WHAT THIS TASK INVOLVES:
Convert every line of the records below into a Markdown table with two columns, "Number" and "Entry," numbering the lines in order and omitting blank lines.

Element and text position records
------------------------------------------------
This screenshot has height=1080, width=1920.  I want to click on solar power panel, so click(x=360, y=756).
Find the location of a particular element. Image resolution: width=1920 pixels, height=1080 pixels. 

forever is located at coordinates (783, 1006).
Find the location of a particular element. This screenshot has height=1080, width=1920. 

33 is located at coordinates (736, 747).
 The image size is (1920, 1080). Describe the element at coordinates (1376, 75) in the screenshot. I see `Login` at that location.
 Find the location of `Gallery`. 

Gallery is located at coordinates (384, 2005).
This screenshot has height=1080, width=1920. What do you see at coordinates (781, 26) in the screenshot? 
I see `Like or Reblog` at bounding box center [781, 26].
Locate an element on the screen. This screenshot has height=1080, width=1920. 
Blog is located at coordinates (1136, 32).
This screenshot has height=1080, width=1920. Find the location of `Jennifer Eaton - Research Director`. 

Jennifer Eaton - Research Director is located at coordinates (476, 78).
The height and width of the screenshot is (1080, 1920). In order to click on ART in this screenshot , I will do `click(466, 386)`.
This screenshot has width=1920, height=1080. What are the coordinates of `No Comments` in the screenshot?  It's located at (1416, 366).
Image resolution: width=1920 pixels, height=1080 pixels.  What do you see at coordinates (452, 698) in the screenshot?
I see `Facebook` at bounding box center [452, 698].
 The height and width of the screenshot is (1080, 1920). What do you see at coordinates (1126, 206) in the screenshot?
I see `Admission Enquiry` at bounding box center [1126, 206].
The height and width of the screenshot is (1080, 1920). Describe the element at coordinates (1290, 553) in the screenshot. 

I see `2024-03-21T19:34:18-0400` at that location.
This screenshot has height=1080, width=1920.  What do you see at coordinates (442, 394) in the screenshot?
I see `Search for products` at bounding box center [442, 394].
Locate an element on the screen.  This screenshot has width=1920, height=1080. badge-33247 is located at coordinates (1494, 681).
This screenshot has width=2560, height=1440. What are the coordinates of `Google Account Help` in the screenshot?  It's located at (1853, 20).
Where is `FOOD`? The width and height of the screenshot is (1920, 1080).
------------------------------------------------
CORRECT RESULT:
| Number | Entry |
|---|---|
| 1 | This screenshot has height=1080, width=1920.  I want to click on solar power panel, so click(x=360, y=756). |
| 2 | Find the location of a particular element. Image resolution: width=1920 pixels, height=1080 pixels.  |
| 3 | forever is located at coordinates (783, 1006). |
| 4 | Find the location of a particular element. This screenshot has height=1080, width=1920.  |
| 5 | 33 is located at coordinates (736, 747). |
| 6 |  The image size is (1920, 1080). Describe the element at coordinates (1376, 75) in the screenshot. I see `Login` at that location. |
| 7 |  Find the location of `Gallery`.  |
| 8 | Gallery is located at coordinates (384, 2005). |
| 9 | This screenshot has height=1080, width=1920. What do you see at coordinates (781, 26) in the screenshot?  |
| 10 | I see `Like or Reblog` at bounding box center [781, 26]. |
| 11 | Locate an element on the screen. This screenshot has height=1080, width=1920.  |
| 12 | Blog is located at coordinates (1136, 32). |
| 13 | This screenshot has height=1080, width=1920. Find the location of `Jennifer Eaton - Research Director`.  |
| 14 | Jennifer Eaton - Research Director is located at coordinates (476, 78). |
| 15 | The height and width of the screenshot is (1080, 1920). In order to click on ART in this screenshot , I will do `click(466, 386)`. |
| 16 | This screenshot has width=1920, height=1080. What are the coordinates of `No Comments` in the screenshot?  It's located at (1416, 366). |
| 17 | Image resolution: width=1920 pixels, height=1080 pixels.  What do you see at coordinates (452, 698) in the screenshot? |
| 18 | I see `Facebook` at bounding box center [452, 698]. |
| 19 |  The height and width of the screenshot is (1080, 1920). What do you see at coordinates (1126, 206) in the screenshot? |
| 20 | I see `Admission Enquiry` at bounding box center [1126, 206]. |
| 21 | The height and width of the screenshot is (1080, 1920). Describe the element at coordinates (1290, 553) in the screenshot.  |
| 22 | I see `2024-03-21T19:34:18-0400` at that location. |
| 23 | This screenshot has height=1080, width=1920.  What do you see at coordinates (442, 394) in the screenshot? |
| 24 | I see `Search for products` at bounding box center [442, 394]. |
| 25 | Locate an element on the screen.  This screenshot has width=1920, height=1080. badge-33247 is located at coordinates (1494, 681). |
| 26 | This screenshot has width=2560, height=1440. What are the coordinates of `Google Account Help` in the screenshot?  It's located at (1853, 20). |
| 27 | Where is `FOOD`? The width and height of the screenshot is (1920, 1080). |